TASK DESCRIPTION:
The records follow. Filter them to the lines that hold "agent".

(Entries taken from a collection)
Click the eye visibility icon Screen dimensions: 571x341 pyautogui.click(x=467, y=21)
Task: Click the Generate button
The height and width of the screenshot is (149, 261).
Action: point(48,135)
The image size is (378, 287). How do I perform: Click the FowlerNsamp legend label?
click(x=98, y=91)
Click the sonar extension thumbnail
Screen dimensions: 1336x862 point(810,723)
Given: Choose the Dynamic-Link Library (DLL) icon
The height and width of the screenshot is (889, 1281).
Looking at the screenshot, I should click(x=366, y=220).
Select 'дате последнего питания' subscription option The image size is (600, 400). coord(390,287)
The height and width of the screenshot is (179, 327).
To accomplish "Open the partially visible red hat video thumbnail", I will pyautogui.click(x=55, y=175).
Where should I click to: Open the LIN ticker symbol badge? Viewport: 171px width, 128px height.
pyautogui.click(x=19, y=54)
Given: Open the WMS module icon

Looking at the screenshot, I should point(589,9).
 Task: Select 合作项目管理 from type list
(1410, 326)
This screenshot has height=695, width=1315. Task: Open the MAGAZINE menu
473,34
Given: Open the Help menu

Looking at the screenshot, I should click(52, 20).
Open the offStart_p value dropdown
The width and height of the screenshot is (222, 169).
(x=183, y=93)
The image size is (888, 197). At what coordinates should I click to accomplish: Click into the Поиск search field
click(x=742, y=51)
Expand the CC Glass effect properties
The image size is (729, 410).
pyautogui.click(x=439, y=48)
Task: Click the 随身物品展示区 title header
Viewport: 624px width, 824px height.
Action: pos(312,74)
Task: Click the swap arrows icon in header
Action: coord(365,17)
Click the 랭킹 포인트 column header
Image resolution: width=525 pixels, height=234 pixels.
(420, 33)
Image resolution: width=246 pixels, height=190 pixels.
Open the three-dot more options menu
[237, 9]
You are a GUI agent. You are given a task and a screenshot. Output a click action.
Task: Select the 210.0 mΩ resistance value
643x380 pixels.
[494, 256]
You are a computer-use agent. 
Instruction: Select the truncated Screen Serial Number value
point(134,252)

WRITTEN SOLUTION:
You are a GUI agent. You are given a task and a screenshot. Output a click action.
You are a computer-use agent. 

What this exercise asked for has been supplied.